THE PROBLEM:
Render the material as a numbered list, one entry per line, starting with the line containing "You are a GUI" and ending with the line containing "click(x=371, y=478)", both included. Skip blank lines and omit the pictures.

GIVEN RECORDS:
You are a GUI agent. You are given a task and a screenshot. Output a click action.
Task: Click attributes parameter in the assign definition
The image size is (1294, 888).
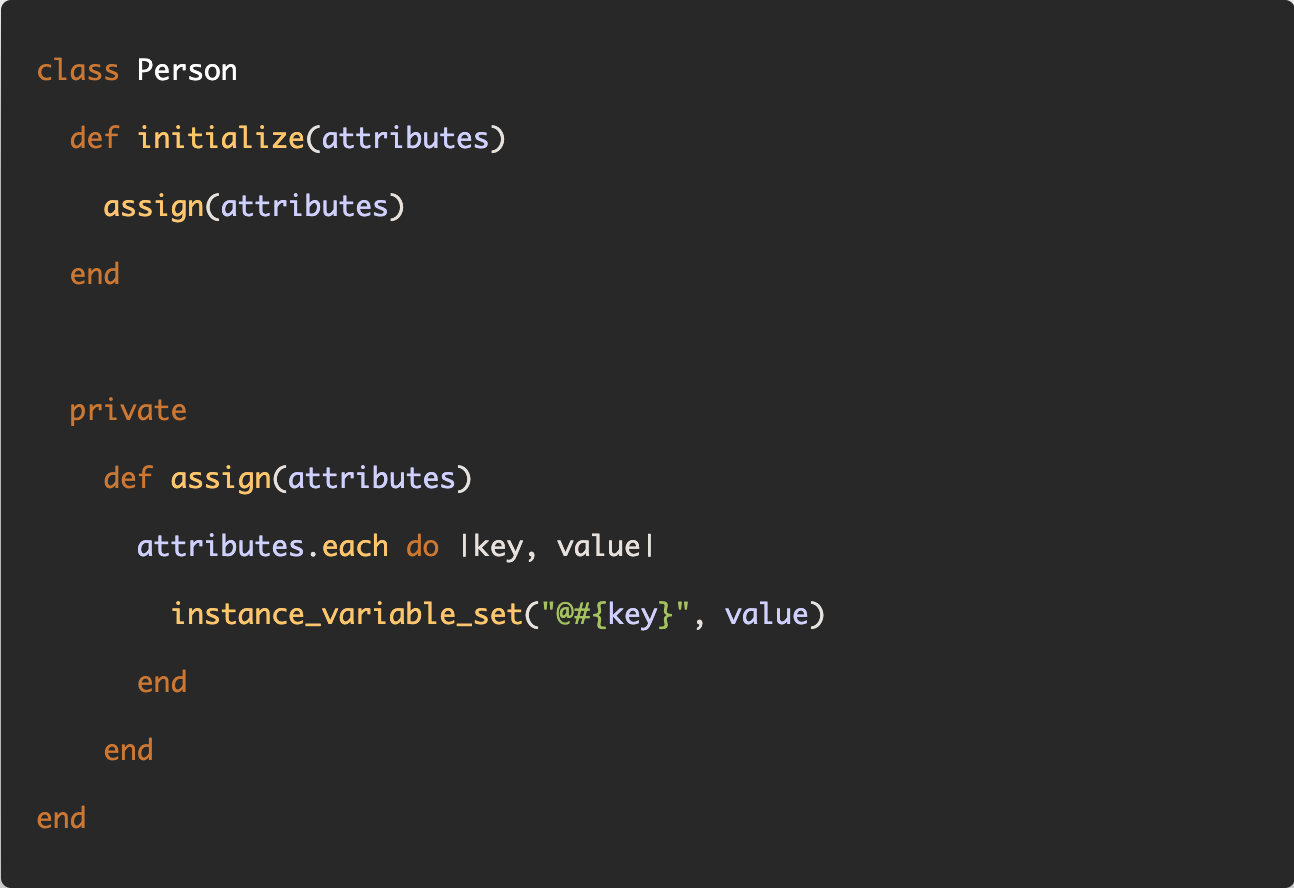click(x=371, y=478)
...
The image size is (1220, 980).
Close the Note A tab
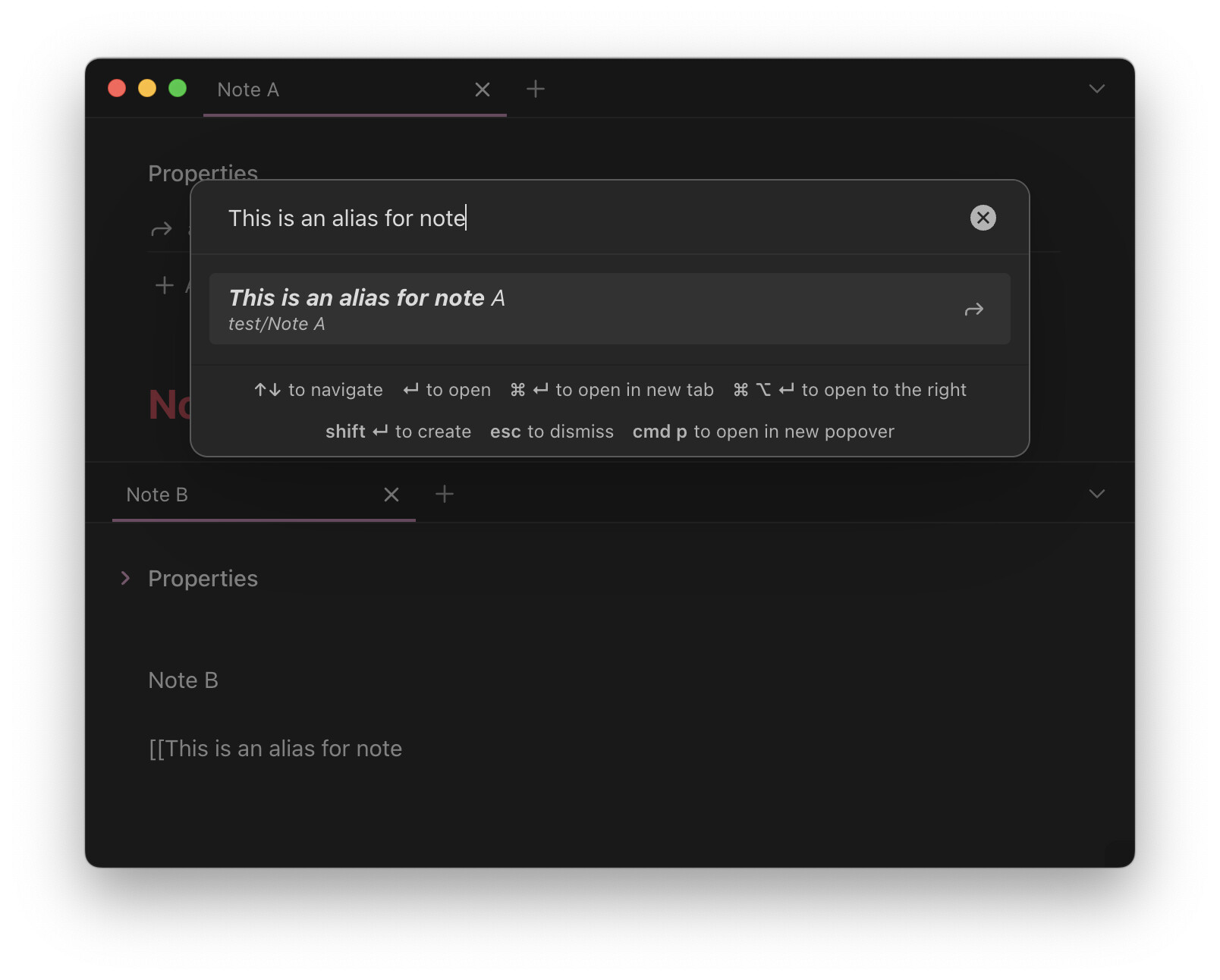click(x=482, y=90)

TASK SOLUTION:
1. You are a GUI agent. You are given a task and a screenshot. Output a click action.
2. Task: Click attributes parameter in the assign definition
3. The image size is (1294, 888).
4. click(x=371, y=478)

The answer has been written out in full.